General characteristics
- Class & type: Unryū-class aircraft carrier
- Displacement: 20,450 t (20,130 long tons)
- Length: 227.35 m (745 ft 11 in)
- Beam: 22 m (72 ft 2 in)
- Draft: 8.73 m (28 ft 8 in)
- Installed power: 8 Kampon water-tube boilers; 152,000 shp (113,000 kW);
- Propulsion: 4 shafts; 4 geared steam turbine sets;
- Speed: 34 knots (63 km/h; 39 mph)
- Range: 8,000 nmi (15,000 km; 9,200 mi) at 18 knots (33 km/h; 21 mph)
- Complement: 1,595
- Sensors & processing systems: 2 × Type 2, Mark 2, Model 1 air search radars; 2 × Type 3, Mark 1, Model 3 air search radars; 1 × Type 93 sonar; 2 × Type 0 hydrophones;
- Armament: 6 × twin 12.7 cm (5 in) DP guns; 16 × triple, 3 × single 25 mm (1 in) AA guns; 6 × 28-tube 12 cm (4.7 in) AA rocket launchers;
- Armor: Belt: 46–140 mm (1.8–5.5 in); Deck: 25–56 mm (0.98–2.20 in);
- Aircraft carried: 48 (up to 65)

= Japanese aircraft carrier Unryū =

Imperial Japanese Navy's Unryū-class aircraft carrier

The Japanese aircraft carrier Unryū (雲龍, Cloud Dragon) was the lead ship of her class of fleet aircraft carriers built for the Imperial Japanese Navy (IJN) during World War II. She was commissioned in mid-1944, but fuel and aircrew shortages limited her use to Japanese waters. The impending American invasion of Luzon caused the IJN to order her to transport aircraft and supplies to the Philippines in December. The ship was torpedoed and sunk by the American submarine in the East China Sea during the voyage.

==Design and description==
The last purpose-built Japanese carrier construction was a group of vessels based on an improved design, but with individual units differing in detail reflecting the changing circumstances as the conflict in the Pacific approached its conclusion. Unryū was ordered, under the provisional name of #302, as part of the Rapid Naval Armaments Supplement Programme of 1941. The ship was one of 16 Unryū-class aircraft carriers planned, although only three were completed before the end of the war.

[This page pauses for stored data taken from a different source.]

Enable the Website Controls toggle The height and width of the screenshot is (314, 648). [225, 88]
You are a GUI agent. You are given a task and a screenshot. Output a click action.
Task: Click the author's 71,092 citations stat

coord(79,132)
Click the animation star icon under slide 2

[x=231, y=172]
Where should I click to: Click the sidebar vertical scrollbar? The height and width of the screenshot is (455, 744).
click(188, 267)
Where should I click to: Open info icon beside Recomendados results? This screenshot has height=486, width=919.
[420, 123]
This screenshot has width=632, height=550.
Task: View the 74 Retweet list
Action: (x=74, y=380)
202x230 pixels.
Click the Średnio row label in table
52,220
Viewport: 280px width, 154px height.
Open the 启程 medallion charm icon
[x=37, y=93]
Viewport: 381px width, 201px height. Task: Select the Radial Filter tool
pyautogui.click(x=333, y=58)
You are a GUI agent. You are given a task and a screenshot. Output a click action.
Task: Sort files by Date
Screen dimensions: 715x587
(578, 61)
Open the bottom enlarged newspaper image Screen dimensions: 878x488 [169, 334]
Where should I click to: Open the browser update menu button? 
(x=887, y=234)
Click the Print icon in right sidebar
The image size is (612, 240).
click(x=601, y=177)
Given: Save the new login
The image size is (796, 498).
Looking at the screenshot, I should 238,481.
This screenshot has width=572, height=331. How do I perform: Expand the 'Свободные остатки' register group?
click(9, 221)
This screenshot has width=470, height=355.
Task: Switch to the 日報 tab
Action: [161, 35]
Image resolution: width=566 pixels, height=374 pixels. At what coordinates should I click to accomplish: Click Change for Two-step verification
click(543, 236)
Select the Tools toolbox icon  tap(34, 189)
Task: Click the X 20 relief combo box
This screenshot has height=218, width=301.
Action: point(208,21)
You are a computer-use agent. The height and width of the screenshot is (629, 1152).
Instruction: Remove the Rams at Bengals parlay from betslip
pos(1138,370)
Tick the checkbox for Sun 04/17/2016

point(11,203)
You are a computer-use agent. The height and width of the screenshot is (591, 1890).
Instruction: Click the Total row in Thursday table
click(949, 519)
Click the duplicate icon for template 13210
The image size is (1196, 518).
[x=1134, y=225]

Unryū had a length of 227.35 m overall. She had a beam of 22 m and a draft of 8.73 m. She displaced 20450 t. Her crew consisted of 1,595 officers and men.

The ship used the same turbines and boilers as used in the heavy cruiser . These consisted of four geared steam turbine sets with a total of 152000 shp, each driving one shaft, using steam provided by eight Kampon Type B water-tube boilers. The ship had a designed speed of 34 kn. Unryū carried 3670 t of fuel oil which gave her a range of 8000 nmi at 18 kn. She had two funnels on the starboard side, each angled below the horizontal. They were fitted with a water-cooling system to reduce the turbulence caused by hot exhaust gases.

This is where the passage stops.